EMBOSS: Project Meeting (Mar 29th 1999)

Attendees

Sanger Centre: Peter Rice, Ian Longden, Richard Bruskiewich
HGMP: Alan Bleasby, Val Curwen, Thon de Boer, Mark Faller, Sinead O'Leary, Gary Williams
EBI:
Apologies: Rodrigo Lopez, Martin Senger

1. Matters Arising

Peter has reviewed the proposed ACD changes and will implement them after his return from the China ICGEB course. They will make processing more efficient and simpler, but it is better not to make the changes and commit them just before going away because ACD processing is basically fine.

Gary asked about cleaning up the ACD files. This can be done later for consistency. Most of the things that need to change are workarounds which are superceded by ACD improvements. The workarounds should still be fine.

Peter will implement the latest additions to the ACD graph processing. Ian has produced a list of all current graph options.
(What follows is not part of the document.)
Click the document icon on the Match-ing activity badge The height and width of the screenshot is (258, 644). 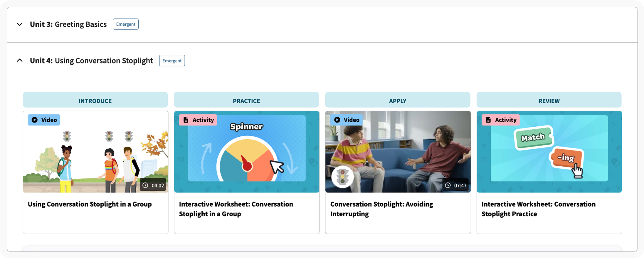coord(488,120)
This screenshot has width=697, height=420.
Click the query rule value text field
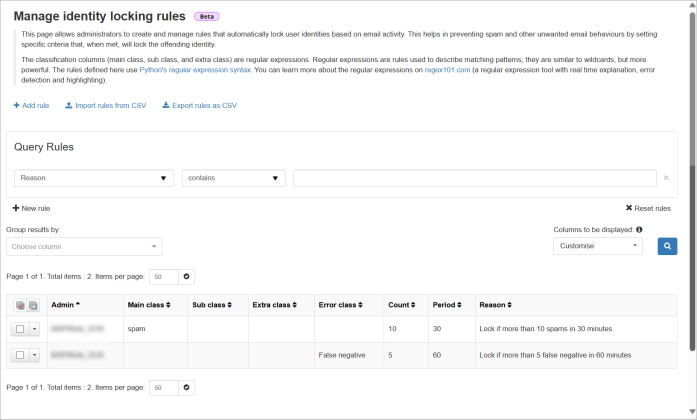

Alan continues to look into the CVS problems. The "-k" switch proposed last week made no difference. HGMP will try to set up a test machine for their client.

Peter will beta test SRS6 and check for compatibility with EMBOSS both in using getz for database retrieval and in generating Icarus code for application definitions from ACD files.

2. Library documentation

Library documentation is in two parts, the comments in the source code which are used for the HTML library manual and the SRS EFUNC and EDATA databases, and Peter's general introduction with examples.

Peter proposed rearranging the source code files so that these are better orgnaized and easier to maintain. The header files have "@data" sections for each data type, listing functions by category. These can be used to generate "@section" and "@subsection" divisions in the source files, with the functions sources in order under each subsection.

The same organization can be used in the general introduction.

Some method of including a function in more than one section was suggested. Peter proposed an "@seealso" section to list them.

Alan suggested adding an index by function name. This can be added to each HTML page (one per source file) and to a general index page.

Peter requested high priority sections for the introduction. Lists and Tables were proposed by several people.

3. General progress on release 0.0.4

Alan reported that "make-all-static" is failing on his Linux machine.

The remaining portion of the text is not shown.